2023 is markedly special in that the PWA and IWT tours are finally unified. Japan was host to both sets of riders, for the first time together outside of Maui. Real strides were made in a previously adversarial relationship I had with Ricardo Campello, something that wouldn’t have happened if we hadn’t been pushed together in a foreign place outside either of our comfort zones. And PWA riders whom I had only briefly encountered in Cabo Verde became compadres in Japan.

And the chemistry for this melding is really simple: get all the riders in buses together, going down to the beach together/sailing together, spending off-days exploring and adventuring – even snowboarding – together, eating at the same conveyor-belt sushi joints together, and you’ll achieve progress in unification! Too many events have been too focused on what differentiates riders, which makes people guarded and reclusive. I’ve been to contests where people hide from one another in an effort to self-contain, leading up to race-day. I just think our sport is too small for that, it needs intimacy like a flame needs fanning. I like the Omaezaki Japan Cup and its emphasis on the athletes as a body of professional representatives, we all go to the same promotional events, all of us there at the same signings, the same public elementary schools.

********

[TASKS TO COMPLETE]:
**1.** In the passage about the unified PWA and IWT tours, list the places named in the last sentence where all the riders go together.
**2.** Extend the passage about the unified PWA and IWT tours with a next paragraph that picks up after its final sentence.

[INFORMATION SUPPLIED]:
********

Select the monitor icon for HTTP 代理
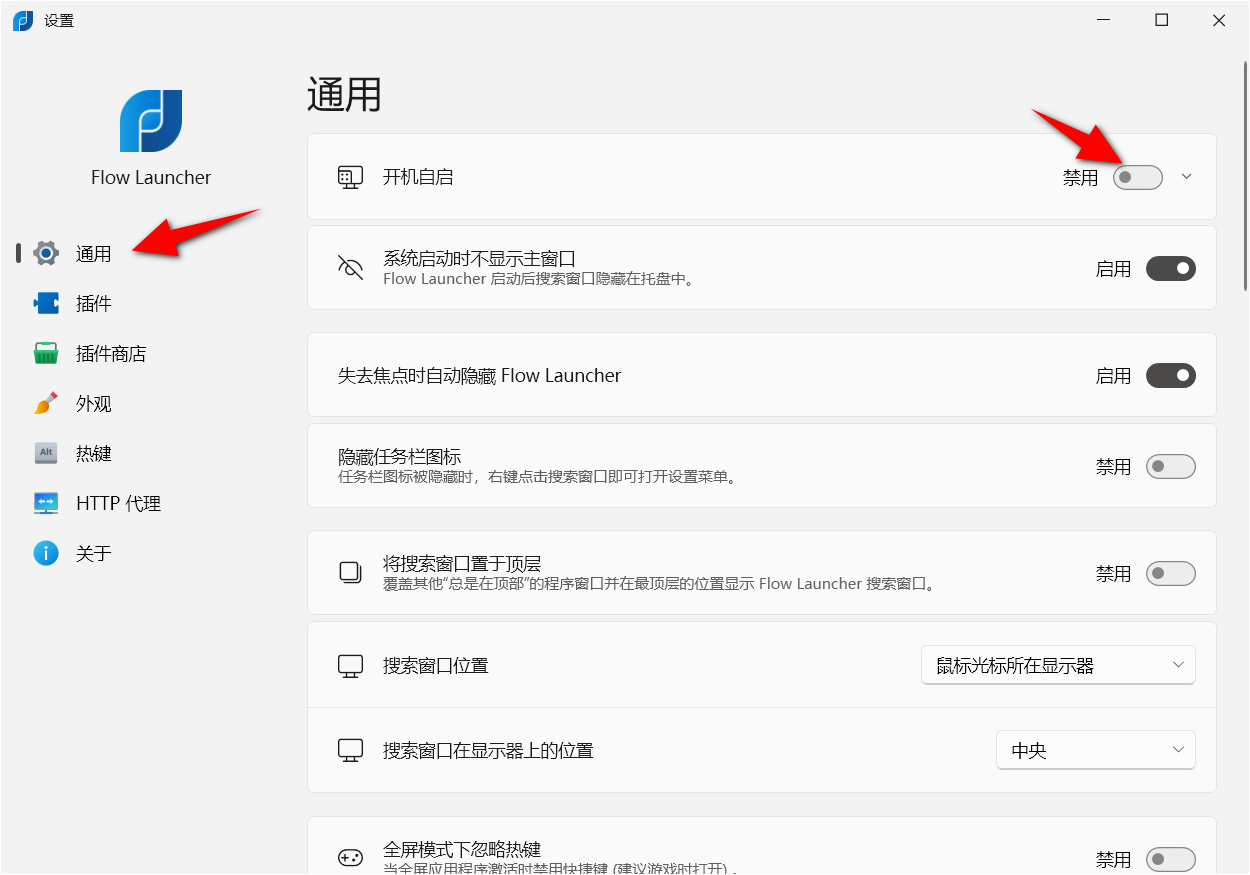[46, 503]
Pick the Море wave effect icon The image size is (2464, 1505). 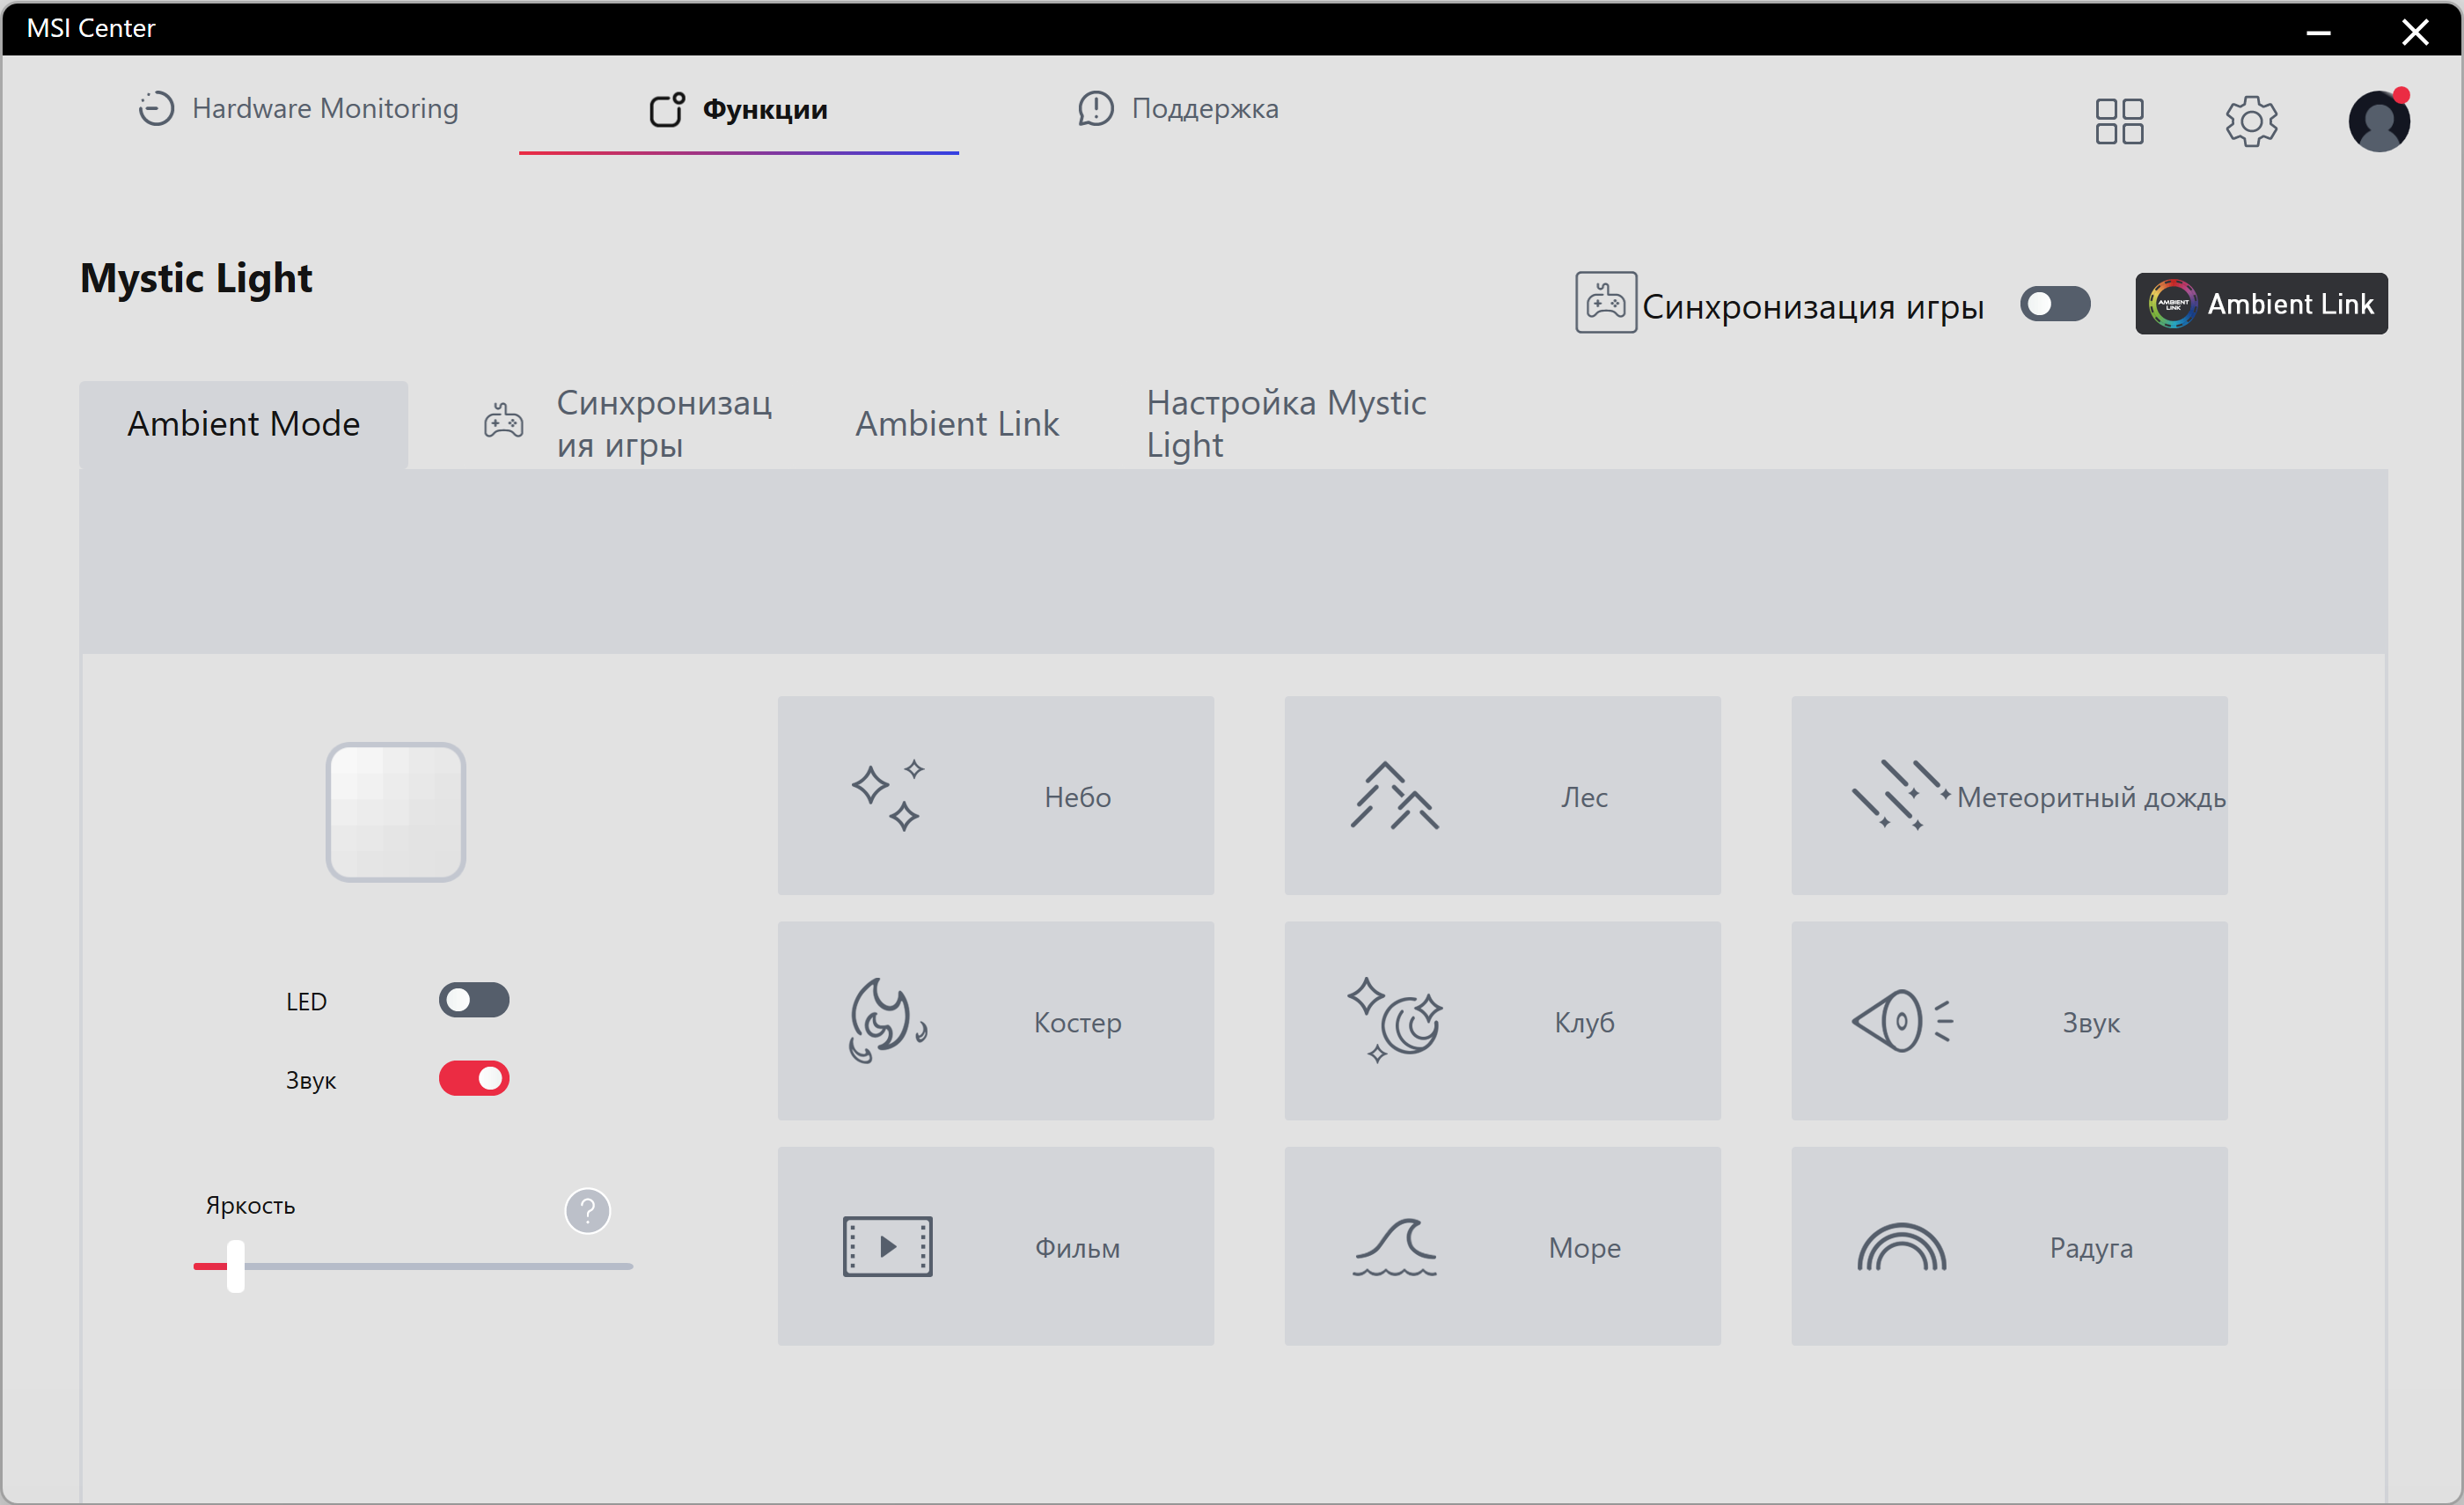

********

[RESPONSES IN ORDER]:
**1.**
- Promotional events
- Signings
- Public elementary schools

**2.**
There are a lot of folks speculating on the Unified Wave Tour as just a bigger, more expensive, mashup of two tours; spread out farther making it more difficult for anyone to follow or attend. I see that view as looking at the new tour as the sum of both the old tour’s constituent parts, when Japan has shown that it is really the amplification of their respective strengths.

Fraternity

The PWA undoubtedly brings a level of professionalism, objectivity and real-world power to us (us as in the Pacific-centric wavesailors like myself) where it had previously been concentrated on the European side of the “windsurfing world”. Something I got a taste of in Cabo Verde. The IWT champions that human quality so prevalent in Omaezaki, but found in Chile, Fiji, and of course on Maui. This is because we have generally encouraged a confederacy of local organizers and strongly encouraged amateur participation.  Seeing the two finally interwoven, strengthening the fabric of our interdependent sport; seeing athletes from either hemisphere of windsurfing enjoying the benefits of the other, I am heartened, and optimistic about wavesailing competition, like never before! And I feel like that magical moral lesson of The Goblet of Fire, that so captivated my sense of competition, it has finally manifest in my own world! WE are going to celebrate wavesailing this year!
I emphasize this quality of fraternity as the winning element of Omaezaki, because there was no definitive winner! And what a fitting place to leave things on the first leg of the new tour! The wind was about the only thing in the contest that was uncooperative, a bit unfriendly really. There when we arrived, dipping out when the competition window opened. Not returning but for one day of sailing, and sending us home with little to show for our efforts, but 2 rounds of competition. Those 2 rounds, that one day, we just had to run.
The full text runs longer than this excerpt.